We will want to visually check the fit and validity of our model.

par(mfrow=c(2,2))
plot(abfit6.3)


Thus far, we’ve been approaching the dataset with a very linear method in mind. We have pretty much exhausted our options dealing with this problem without changing the dependent variable. Thus far we have been unsucessful in getting the QQ plot line to merge to the diagonal.

When we look at the residuals vs fitted values plot, we see a fan shape indicating that as the fitted values increase, so to do the scale of the residuals. One way to account for that is to use a log transformation of the dependent variable. Subsequent analysis will take log(rings) as the dependent variable to account for this.

abfit7 = lm(log(rings) ~ sex + size.mean + weight.s + weight.sh, data = abalone)
plot(abfit7)


We’re closing in on a final model. Here at least we have two separate measures of weight that don’t measure the same thing.

vif(abfit7)


The VIF is a bit worrying, because a VIF higher than 5 is cause for concern. + This is a highly correllated data set. There are methods of dealing with multicollinearity within a data set which involve declaring new variables as linear combinations of existing variables. One of these methods is called “Principle Components Analysis”. We won’t be using it here, though. We’re going to do the best we can by reasoning through the model.

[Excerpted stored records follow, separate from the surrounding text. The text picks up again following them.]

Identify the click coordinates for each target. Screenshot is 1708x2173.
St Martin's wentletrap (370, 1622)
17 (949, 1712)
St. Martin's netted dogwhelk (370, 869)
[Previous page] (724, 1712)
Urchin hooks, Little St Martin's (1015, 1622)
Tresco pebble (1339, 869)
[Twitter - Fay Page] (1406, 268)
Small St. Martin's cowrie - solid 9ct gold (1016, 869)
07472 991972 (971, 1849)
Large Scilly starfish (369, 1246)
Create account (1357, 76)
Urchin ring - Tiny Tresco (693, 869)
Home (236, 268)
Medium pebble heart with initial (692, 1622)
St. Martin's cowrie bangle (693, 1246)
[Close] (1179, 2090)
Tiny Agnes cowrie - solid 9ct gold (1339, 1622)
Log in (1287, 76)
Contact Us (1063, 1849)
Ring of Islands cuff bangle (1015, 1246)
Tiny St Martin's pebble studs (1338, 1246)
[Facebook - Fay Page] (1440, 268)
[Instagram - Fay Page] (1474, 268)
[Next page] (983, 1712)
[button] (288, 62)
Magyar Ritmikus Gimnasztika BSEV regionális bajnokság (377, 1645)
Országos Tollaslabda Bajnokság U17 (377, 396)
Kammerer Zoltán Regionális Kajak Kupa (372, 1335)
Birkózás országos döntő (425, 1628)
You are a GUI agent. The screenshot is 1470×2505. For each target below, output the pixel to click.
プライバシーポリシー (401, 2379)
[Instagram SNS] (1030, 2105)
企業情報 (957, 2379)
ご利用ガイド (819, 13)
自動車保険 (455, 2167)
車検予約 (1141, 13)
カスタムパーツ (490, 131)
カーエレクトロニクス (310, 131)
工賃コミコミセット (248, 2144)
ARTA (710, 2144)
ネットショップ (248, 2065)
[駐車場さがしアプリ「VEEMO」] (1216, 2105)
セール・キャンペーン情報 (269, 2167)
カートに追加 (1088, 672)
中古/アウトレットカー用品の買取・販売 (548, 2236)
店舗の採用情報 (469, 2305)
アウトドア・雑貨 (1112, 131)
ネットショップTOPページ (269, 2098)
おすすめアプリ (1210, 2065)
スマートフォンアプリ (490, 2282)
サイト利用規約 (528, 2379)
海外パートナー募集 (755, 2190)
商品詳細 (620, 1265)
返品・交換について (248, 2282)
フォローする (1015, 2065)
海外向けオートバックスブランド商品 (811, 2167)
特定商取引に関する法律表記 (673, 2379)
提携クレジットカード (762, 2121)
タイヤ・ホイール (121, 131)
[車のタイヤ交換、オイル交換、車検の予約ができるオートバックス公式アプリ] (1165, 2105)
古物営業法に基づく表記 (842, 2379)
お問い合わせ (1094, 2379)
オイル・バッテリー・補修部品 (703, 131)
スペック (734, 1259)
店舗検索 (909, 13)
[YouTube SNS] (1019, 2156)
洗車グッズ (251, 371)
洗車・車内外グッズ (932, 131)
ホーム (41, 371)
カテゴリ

abfit7.1 = lm(log(rings) ~ sex + size.mean + I(size.mean^2) + weight.s + weight.sh, data = abalone)
abfit7.2 = lm(log(rings) ~ sex + log(size.mean) + weight.s + weight.sh, data = abalone)
abfit7.3 = lm(log(rings) ~ sex + log(size.mean) + weight.s*weight.sh, data = abalone)
abfit7.4 = lm(log(rings) ~ sex + log(size.mean) + weight.w, data = abalone)


In going through these models, it becomes clear that 7.2 and 7.3 offer the best visually fitting model. Performing an anova on 7.2 and 7.3 results in the additional interaction term in 7.3 not being significant, so we don’t include it. We check the VIF for 7.2, and find all elements with a VIF under 6. While that is high, it’s the best we can do with this dataset without bringing in more advanced methods.

As such, our resulting model is 7.2